■ WORK INSTRUCTIONS ■
Show every line from the entries that follow which holds the word "computer".

(Extracted records)
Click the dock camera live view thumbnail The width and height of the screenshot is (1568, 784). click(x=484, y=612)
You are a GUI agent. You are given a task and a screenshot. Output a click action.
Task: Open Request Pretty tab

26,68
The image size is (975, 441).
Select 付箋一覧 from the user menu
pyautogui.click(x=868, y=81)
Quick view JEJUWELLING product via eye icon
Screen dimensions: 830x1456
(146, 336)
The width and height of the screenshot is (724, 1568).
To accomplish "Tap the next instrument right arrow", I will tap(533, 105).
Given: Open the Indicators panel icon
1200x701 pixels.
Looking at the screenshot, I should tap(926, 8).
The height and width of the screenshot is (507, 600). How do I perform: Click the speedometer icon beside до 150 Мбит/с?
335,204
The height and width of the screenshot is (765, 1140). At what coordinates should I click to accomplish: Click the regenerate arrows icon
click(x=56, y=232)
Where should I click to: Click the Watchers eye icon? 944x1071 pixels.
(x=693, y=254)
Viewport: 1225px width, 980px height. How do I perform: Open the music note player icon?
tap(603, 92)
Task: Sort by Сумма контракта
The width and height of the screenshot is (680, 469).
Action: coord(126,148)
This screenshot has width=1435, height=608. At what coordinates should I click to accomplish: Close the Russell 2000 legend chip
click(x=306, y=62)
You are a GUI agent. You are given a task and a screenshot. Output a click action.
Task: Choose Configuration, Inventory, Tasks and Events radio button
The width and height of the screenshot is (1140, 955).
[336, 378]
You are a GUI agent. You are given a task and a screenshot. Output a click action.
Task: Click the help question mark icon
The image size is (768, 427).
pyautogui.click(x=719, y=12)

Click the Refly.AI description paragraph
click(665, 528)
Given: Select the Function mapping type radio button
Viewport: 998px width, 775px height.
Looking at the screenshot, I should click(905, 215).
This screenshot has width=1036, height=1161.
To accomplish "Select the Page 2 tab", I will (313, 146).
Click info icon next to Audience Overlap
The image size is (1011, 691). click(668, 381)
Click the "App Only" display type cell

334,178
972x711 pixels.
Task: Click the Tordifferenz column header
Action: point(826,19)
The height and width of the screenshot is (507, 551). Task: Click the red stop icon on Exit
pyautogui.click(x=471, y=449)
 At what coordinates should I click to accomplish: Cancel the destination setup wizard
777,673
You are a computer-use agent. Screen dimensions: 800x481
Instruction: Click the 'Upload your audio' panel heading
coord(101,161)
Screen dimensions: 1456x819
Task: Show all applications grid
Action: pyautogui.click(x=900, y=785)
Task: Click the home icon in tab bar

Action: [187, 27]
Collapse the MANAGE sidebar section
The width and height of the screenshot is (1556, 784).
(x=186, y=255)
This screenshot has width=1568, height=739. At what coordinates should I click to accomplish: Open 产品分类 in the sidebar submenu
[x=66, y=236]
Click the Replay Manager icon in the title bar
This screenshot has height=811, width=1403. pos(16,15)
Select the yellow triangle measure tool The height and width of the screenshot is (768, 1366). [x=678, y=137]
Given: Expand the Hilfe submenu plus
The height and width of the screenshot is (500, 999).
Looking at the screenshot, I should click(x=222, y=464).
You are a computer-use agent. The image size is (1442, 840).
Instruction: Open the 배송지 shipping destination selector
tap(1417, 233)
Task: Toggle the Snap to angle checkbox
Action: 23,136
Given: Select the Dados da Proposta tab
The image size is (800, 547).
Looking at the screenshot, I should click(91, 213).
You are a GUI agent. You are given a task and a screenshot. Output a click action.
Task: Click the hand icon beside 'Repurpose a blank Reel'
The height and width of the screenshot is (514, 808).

■ SOLUTION TO THE PROBLEM ■
You are a computer-use agent. Screen dimensions: 800x481
You are a computer-use agent. The image size is (1442, 840).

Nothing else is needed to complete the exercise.